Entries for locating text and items

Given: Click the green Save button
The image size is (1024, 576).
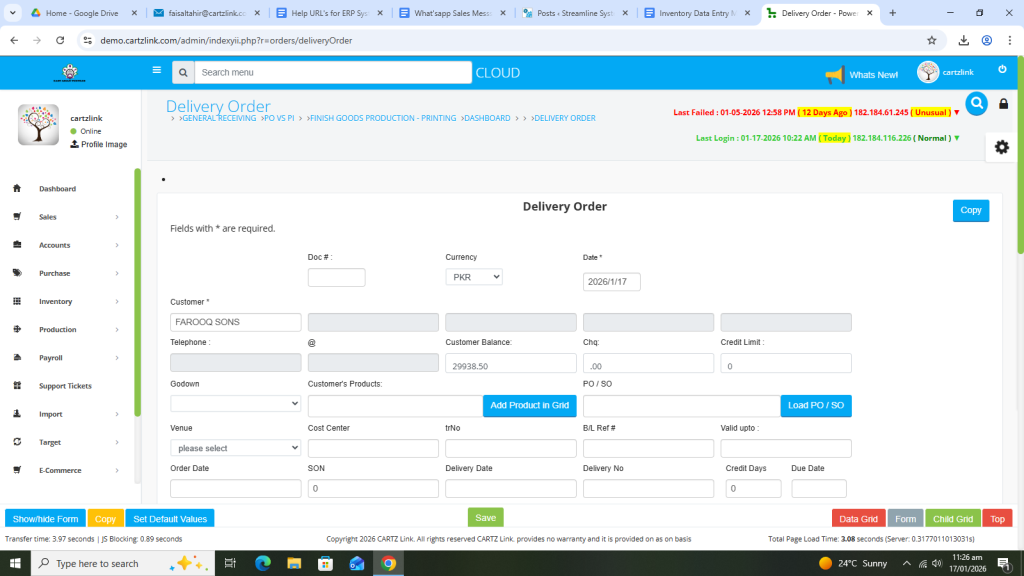Looking at the screenshot, I should (x=485, y=517).
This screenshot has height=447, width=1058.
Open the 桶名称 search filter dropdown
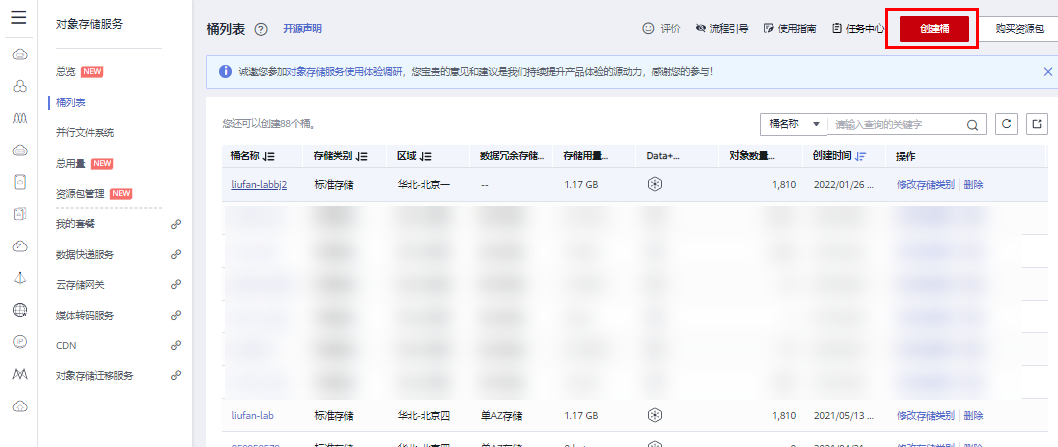tap(793, 125)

Written problem =
Copy every line of the entries above word for word, leaving out the pictures.

Written answer =
Given: Click the green Save button
The image size is (1024, 576).
Looking at the screenshot, I should (x=485, y=517).
This screenshot has height=447, width=1058.
Open the 桶名称 search filter dropdown
tap(793, 125)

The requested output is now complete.